As his biographer, I experienced some bizarre moments of racism and lethal ignorance, which gave me a slight, slight fraction of an idea of what Bill went through.

Just two examples. In a very cultured setting, a sophisticated woman came up to me and asked, "And what do YOU do..." "I'm a writer," I said. "Oh, what kind of things do you write?" "Books on comedy, reference books...I wrote a biography of Bill Cosby." "Oh. Can he read?"

That stopped me. Stopped me cold. I did not expect ignorance and racism from this sell-spoken woman. We've all experienced coarseness, rudeness, perhaps nasty comments on our race, religion or looks, but usually you can literally SEE it coming. The blithe way this women doubted that William H. Cosby Jr. PhD could even read...

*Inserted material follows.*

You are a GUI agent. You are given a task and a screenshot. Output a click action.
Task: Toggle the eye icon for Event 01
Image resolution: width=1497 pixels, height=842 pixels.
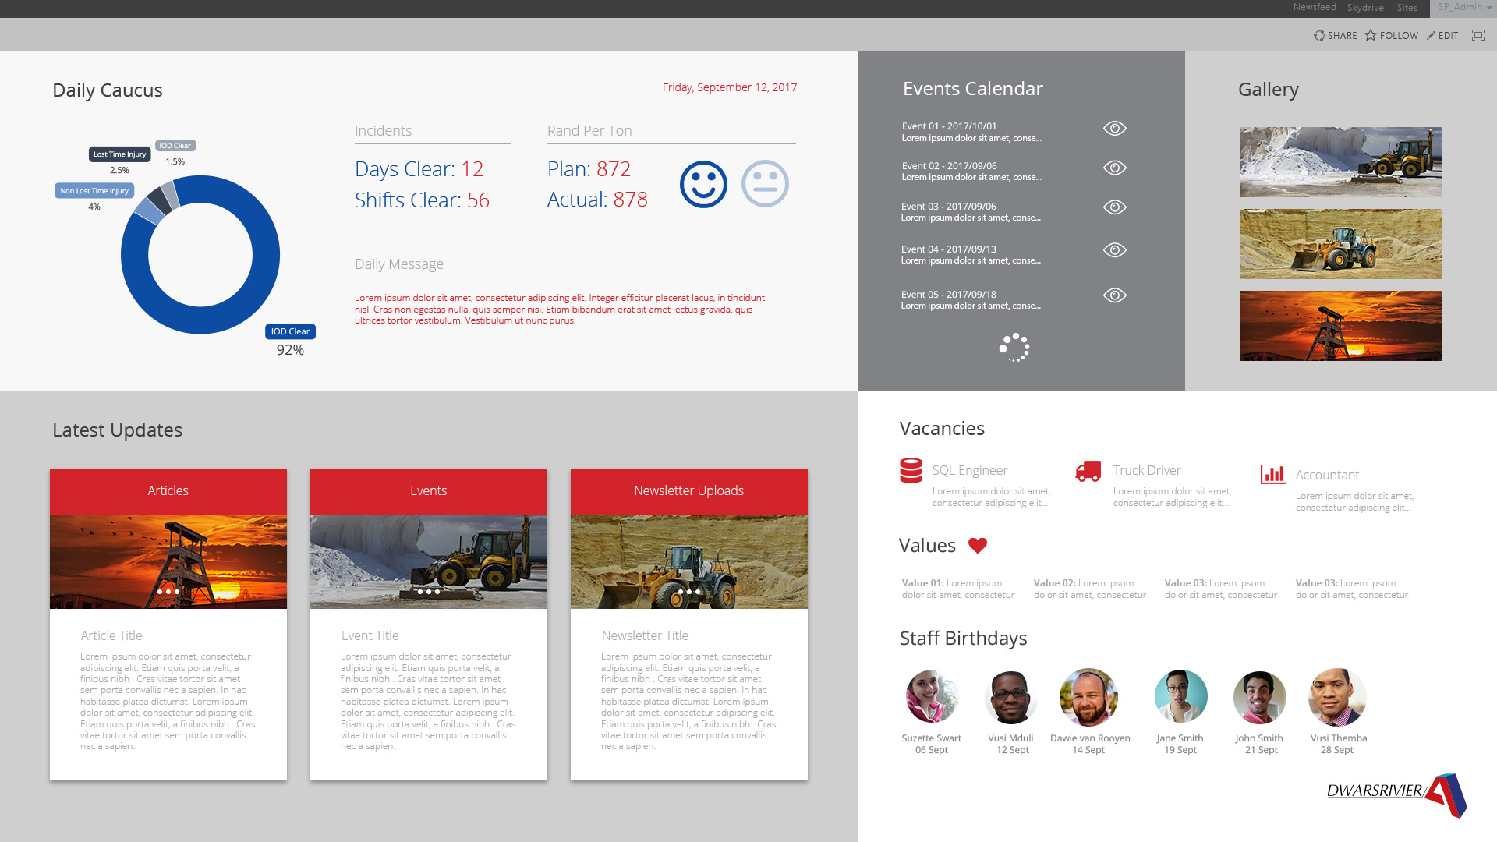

The other incident, as I could give you dozens but this has already stretched too long. I opened up what I thought was a fan letter. It came to me c/o the book company, after all. It was a man urging me to do something about Bill Cosby. As his biographer, I had to know that Cosby had special powers, so please, make him stop. This man insisted over several hand-written pages that Cosby was torturing him via thought control, disrupting his sleep, creating noises in his head...."

Of all people to accuse. The guy with the hit family sitcom? That's when this letter arrived...when my book was first published, not the second or third time. (Cosby: "You put out another edition of the book? You keep revising it!" Me: "You've done new TV shows and movies!")

You can imagine the people waiting for Cosby at the stage door after a show...the kind of letters and threats he got while trying to provide inoffensive comedy routines and escapist spy-adventures on records and on TV.

"Nigga act like Bill Cosby died on the cross for they ass. I will never understand."

We may never understand what was behind the sense of entitlement and the egotism and the power games that involved the date rape drugs. We may not even fully be aware of what, if any, strange behavior was going on in determining when to cancel one of Bill's TV shows, or when NOT to hire him for a movie. But just as the historians will tell you what good things Francis Scott Key did and Dr. Sims did, so it is with Cosby.

Anyone bother to understand that those Jell-o ads that 20-somethings make fun of, were pioneering? That they paved the way for using a minority to sell to a majority? That this was a GOOD thing?

Cosby wasn't just some geezer who once had a sitcom and was ruining the fun by shaming sidewalk assholes who had no job but could wear their pants on their thighs. To resent somebody for scolding you for not being adult is understandable, but to deny that the person is right? THAT is something hard to understand.

It's always a good idea to go to a library once in a while. It's never a sign of intelligence to scoff, "that was before my time," and leave it at that. Perhaps "I Spy" and those old records and old speeches aren't as important as watching a 3D movie or listening to rap or playing video games, but at least know about that stuff.